FH, Lula e Dilma participam de encontro virtual no Dia do Trabalho

Dimitrius Dantas

SÃO PAULO - Com a presença virtual dos ex-presidentes Fernando Henrique Cardoso, Luiz Inácio Lula da Silva e Dilma Rousseff, as principais centrais sindicais do Brasil realizaram nesta sexta-feira, de forma virtual, a comemoração do Dia do Trabalho. O evento, que durou pouco mais de seis horas, reuniu os principais nomes da oposição ao presidente Jair Bolsonaro, mas os políticos não deram sinal da formação de uma frente ampla.

Essa foi a primeira vez desde 1989 que Fernando Henrique e Lula participaram do mesmo ato político. Naquele ano, o PSDB apoiou o então líder sindical no segundo turno das eleições presidenciais contra Fernando Collor.

Em seus discursos, gravados previamente, os políticos criticaram as políticas do atual presidente, mas pouco citaram diretamente Jair Bolsonaro, preferindo celebrar as lutas dos trabalhadores.

Em sua mensagem gravada, o ex-presidente Fernando Henrique destacou a proposta de se realizar uma única celebração, apesar das divisões políticas.

-- Não é hora de nós nos desunirmos, é hora de nós nos juntarmos, porque temos que construir o futuro e o futuro tem que ser construído a partir das condições do presente. São negativas, eu sei, mas são as que nós temos. E nós precisamos de, antes de mais nada, capacidade de olhar para frente, acreditar no futuro e juntar as pessoas para que possam marchar juntas -- afirmou o ex-presidente.

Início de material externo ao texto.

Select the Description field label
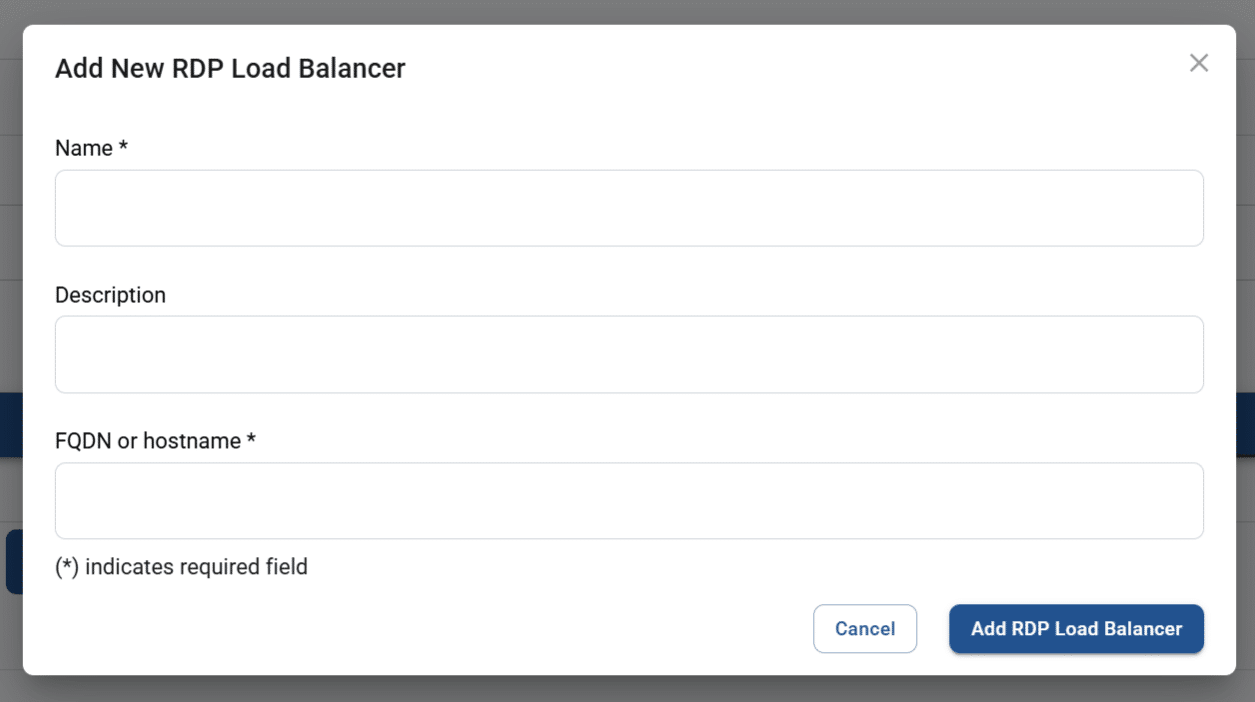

Na sua mensagem, o ex-presidente Lula prestou solidariedade às vítimas do coronavírus. Segundo ele, a crise expôs as fraquezas do capitalismo.

-- Mas as grandes tragédias também são reveladoras do caráter das pessoas e das coisas. Não me refiro apenas ao deboche do Presidente da República com a memória de mais de 5 mil brasileiros mortos pela Covid. A pandemia deixou o capitalismo nu. Foram necessários 300 mil cadáveres para a humanidade ver uma realidade que nós trabalhadores conhecemos desde o dia em que nascemos -- disse o ex-presidente.

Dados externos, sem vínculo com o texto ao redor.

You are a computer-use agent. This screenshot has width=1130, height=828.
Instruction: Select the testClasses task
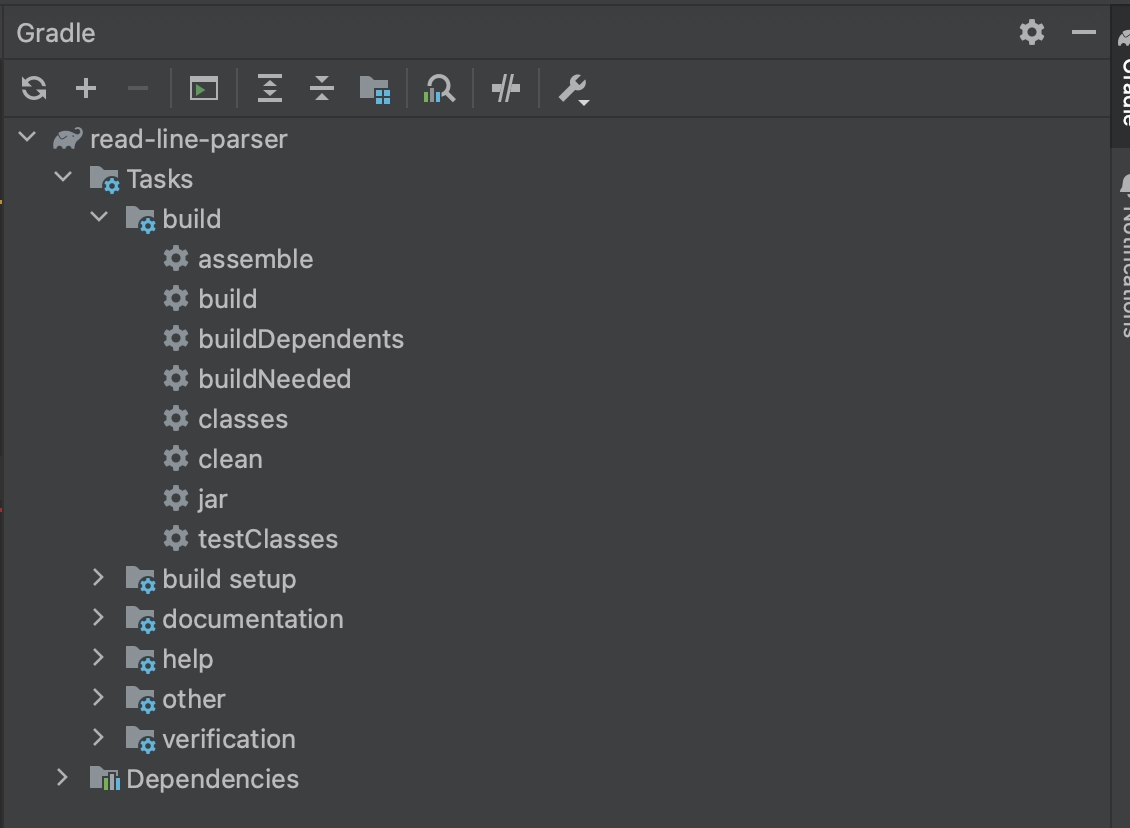coord(268,539)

Nesta semana, O GLOBO revelou que, após a manifestação do ex-presidente Fernando Henrique, em suas redes sociais, a favor da renúncia de Jair Bolsonaro, lideranças da esquerda tentam articular a construção de uma frente ampla pelo afastamento do atual presidente. A ideia seria atrair partidos como o PSDB, o DEM, o Novo e o Cidadania.

No final de março, um manifesto pela renúncia do presidente contou com as assinaturas de Fernando Haddad (PT), Ciro Gomes (PDT), Guilherme Boulos (PSOL), Flávio Dino (PCdoB) e Alessandro Molon (PSB), mas não conseguiu atrair nomes do centro. Mesmo após a crise causada pela saída do ex-ministro Sergio Moro do governo, os partidos ainda são reticentes em aderir a um movimento que peça a saída de Bolsonaro.

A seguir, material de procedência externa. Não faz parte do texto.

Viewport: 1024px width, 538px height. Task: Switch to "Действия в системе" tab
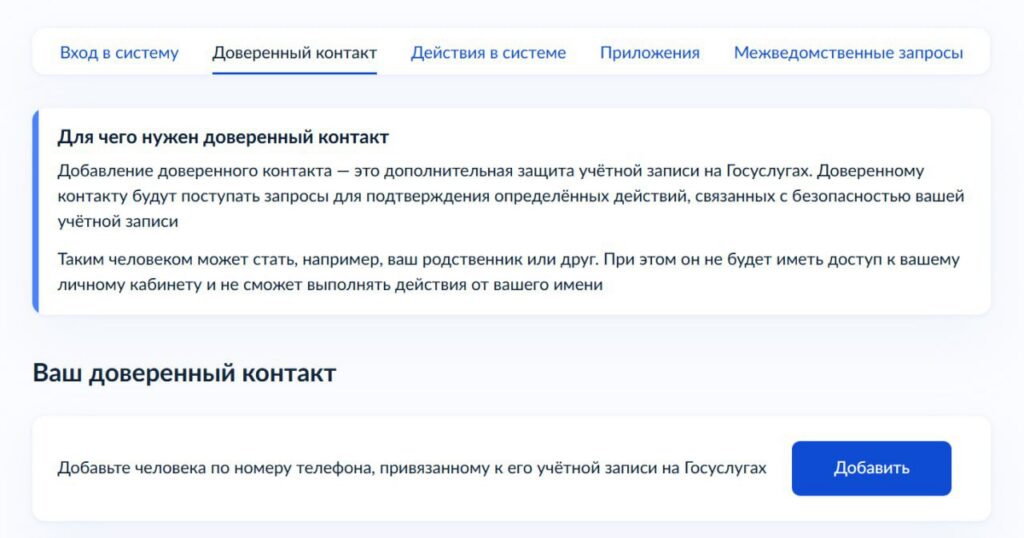pyautogui.click(x=488, y=53)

A comemoração do Dia do Trabalho também contou com a presença de alguns músicos e artistas, como Osmar Prado, Paulo Betti, Zélia Duncan, Leci Brandão e do ex-integrante do Pink Floyd, Roger Waters.

A ex-presidente Dilma Rousseff fez o discurso mais duro contra o presidente Jair Bolsonaro, criticando a falta de medidas econômicas contra as vítimas da doença.

-- Irresponsavelmente, Jair Bolsonaro desdenha da doença, zomba dos mortos e avilta a cadeira de Presidente da República. No Palácio do Planalto, hoje, está um líder político que não se envergonha de promover a desordem e a destruição da ordem democrática, apoiando protesto contra as instituições da República. Essa epidemia do Covid-19 ganha contornos ainda mais graves no Brasil -- afirmou a ex-presidente.

Ex-ministro e governador, Ciro Gomes (PDT) alertou que a situação econômica do país já era ruim antes da crise.

-- Todo esse conjunto de conquistas históricas tem sido desmontado aproveitando o desespero em que se encontra, no caso brasileiro, mais da metade da população. É importante lembrar que o Brasil contava com mais de 13 milhões de desempregados antes da crise do coronavírus e 38 milhões estavam obrigadas a viver a dura realidade da informalidade sem nenhuma proteção -- disse Ciro.

A ex-ministra e senadora Marina Silva (Rede) afirmou que esse é o Primeiro de Maio mais difícil do século.

-- Em função dos problemas que já estávamos sofrendo com o desemprego, as injustiças sociais e agora com todas essas questões sendo agravadas de uma forma assustadora pela pandemia. É por isso que é fundamental que a gente esteja unido em torno daquilo que é essencial: a defesa da vida, a proteção dos direitos e a defesa da nossa democracia -- disse Marina.